▶ _REQUIRED TASK_
Extract every line of the entries below that contains the word "height". Matches are case-sensitive.

▶ _EXCERPTED DATA_
## Begin

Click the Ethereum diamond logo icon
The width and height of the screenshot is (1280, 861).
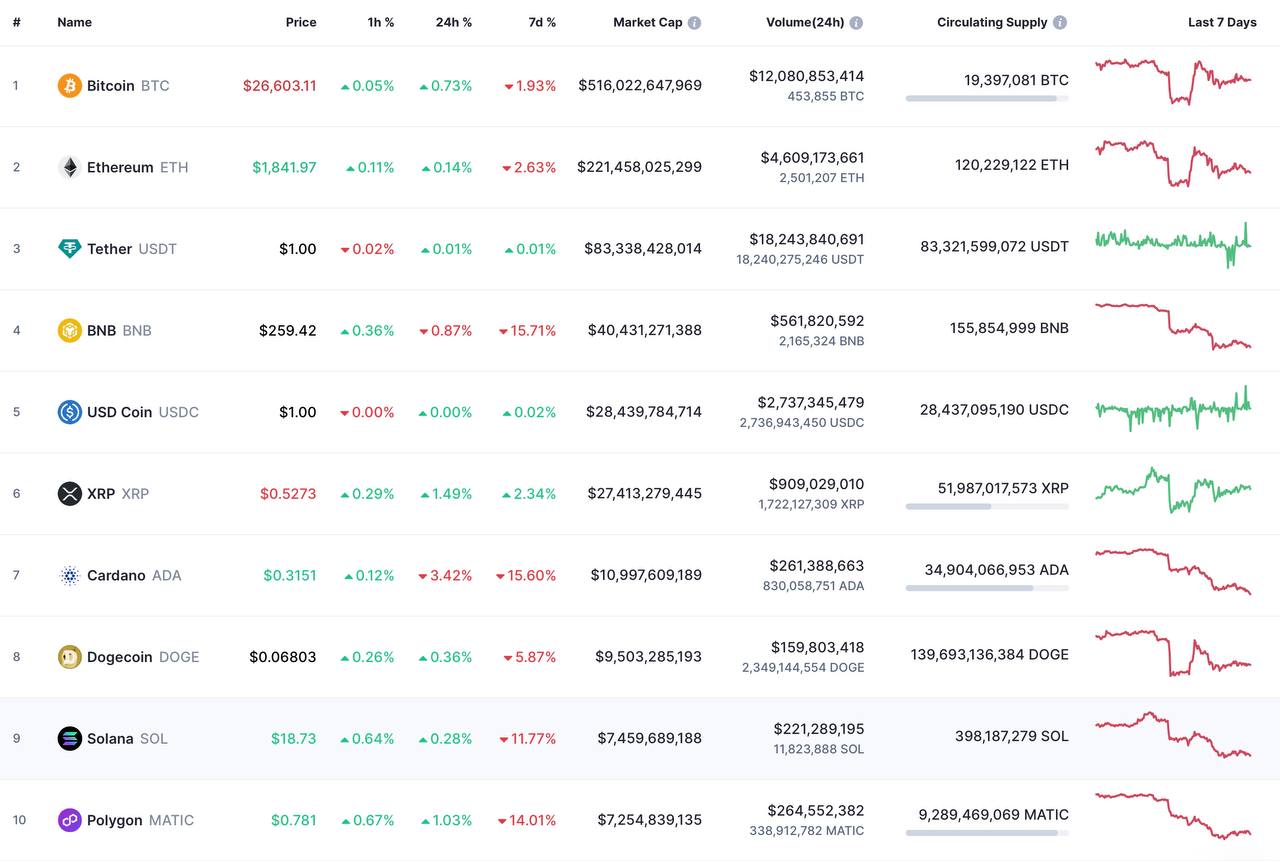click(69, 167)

## End
## Begin

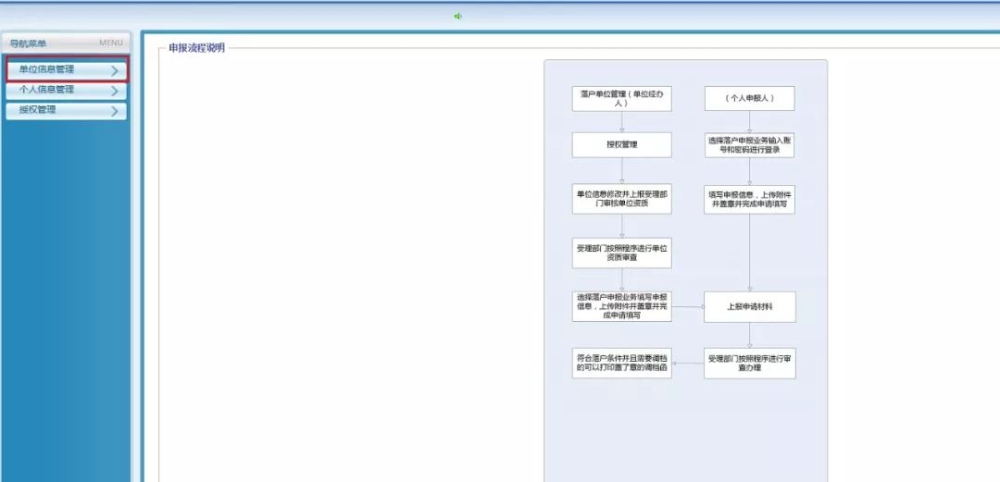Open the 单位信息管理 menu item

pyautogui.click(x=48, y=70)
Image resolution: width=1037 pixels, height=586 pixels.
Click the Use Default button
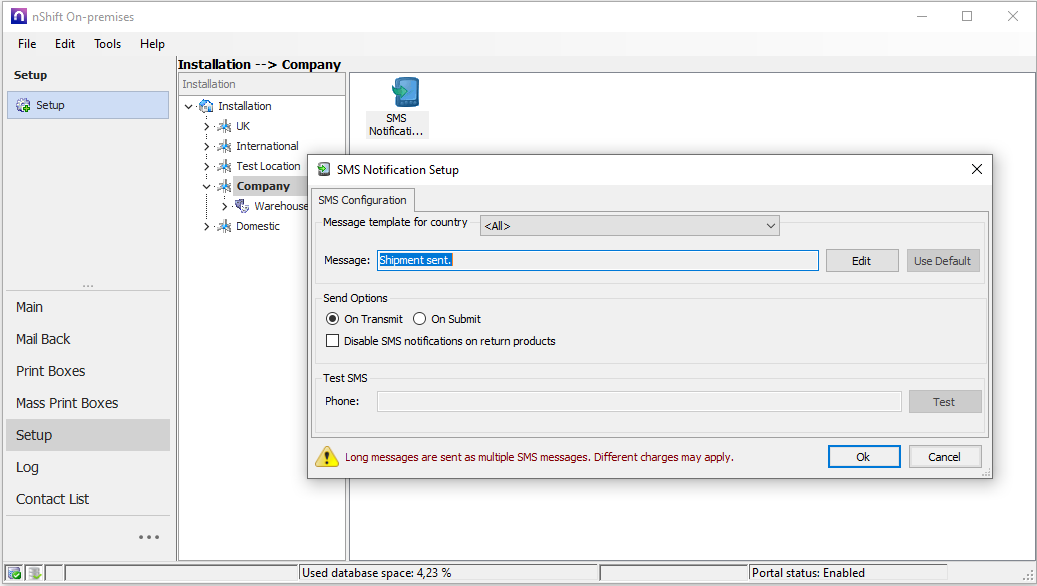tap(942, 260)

## End

▶ _FINISHED ANSWER_
The width and height of the screenshot is (1280, 861).
Image resolution: width=1037 pixels, height=586 pixels.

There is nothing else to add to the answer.